**WHAT TO DO**
- 1) From the activated sludge problem, copy the part starting at "The wastewater inflow" and ending at "definition (per day).".
- 2) List every quantity that the activated sludge problem gives a number for in its question, along with that number.
- 3) Decide whether each statement agrees with the activated sludge problem. Answer yes or no, and quote the words that settle it.
(a) Step 1 of Answer 1 uses the F/M definition on a per-day basis.
(b) The organic matter concentration is measured before primary settling.
(c) The problem assumes only partial removal of biodegradable organics in the tank.

**TEXT PROVIDED**
Question

The wastewater inflow to an activated sludge plant is $0.5\ \text{m^3/\text{s}$, and the plant is to be operated with a food to microorganism ratio of $0.2\ \text{mg/mg-d}$. The concentration of influent biodegradable organic matter (after primary settling) is $150\ \text{mg/L}$, and the mixed liquor volatile suspended solids (MLVSS) to be maintained is $2000\ \text{mg/L}$. Assuming complete removal of biodegradable organics in the tank, the volume of aeration tank (in m$^3$, integer) required is \underline{\hspace{2cm}}.}

Hint:

For activated sludge sizing with complete substrate removal: \(\displaystyle V=\frac{Q\,S_0}{(F/M)\,X}\), using \(\text{kg/m}^3\) units and \(Q\) in \(\text{m}^3/\text{d}\).

Answer 1

Step 1: Use F/M definition (per day).
\[ \frac{F}{M}=\frac{Q\,S_0}{V\,X} \] where \(Q\) (m$^3$/d), \(S_0\) (kg/m$^3$), \(X\) (kg/m$^3$), \(V\) (m$^3$).

**DATA**
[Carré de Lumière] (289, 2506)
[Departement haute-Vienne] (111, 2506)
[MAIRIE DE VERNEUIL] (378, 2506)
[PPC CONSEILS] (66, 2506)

**SET OF ANSWERS**
- 1)
The wastewater inflow to an activated sludge plant is $0.5\ \text{m^3/\text{s}$, and the plant is to be operated with a food to microorganism ratio of $0.2\ \text{mg/mg-d}$. The concentration of influent biodegradable organic matter (after primary settling) is $150\ \text{mg/L}$, and the mixed liquor volatile suspended solids (MLVSS) to be maintained is $2000\ \text{mg/L}$. Assuming complete removal of biodegradable organics in the tank, the volume of aeration tank (in m$^3$, integer) required is \underline{\hspace{2cm}}.}

Hint:

For activated sludge sizing with complete substrate removal: \(\displaystyle V=\frac{Q\,S_0}{(F/M)\,X}\), using \(\text{kg/m}^3\) units and \(Q\) in \(\text{m}^3/\text{d}\).

Answer 1

Step 1: Use F/M definition (per day).

- 2)
- Wastewater inflow: 0.5 m^3/s
- Food to microorganism ratio: 0.2 mg/mg-d
- Concentration of influent biodegradable organic matter: 150 mg/L
- Mixed liquor volatile suspended solids (MLVSS): 2000 mg/L

- 3)
(a) Yes: "Use F/M definition (per day)."
(b) No: "(after primary settling)"
(c) No: "Assuming complete removal of biodegradable organics in the tank"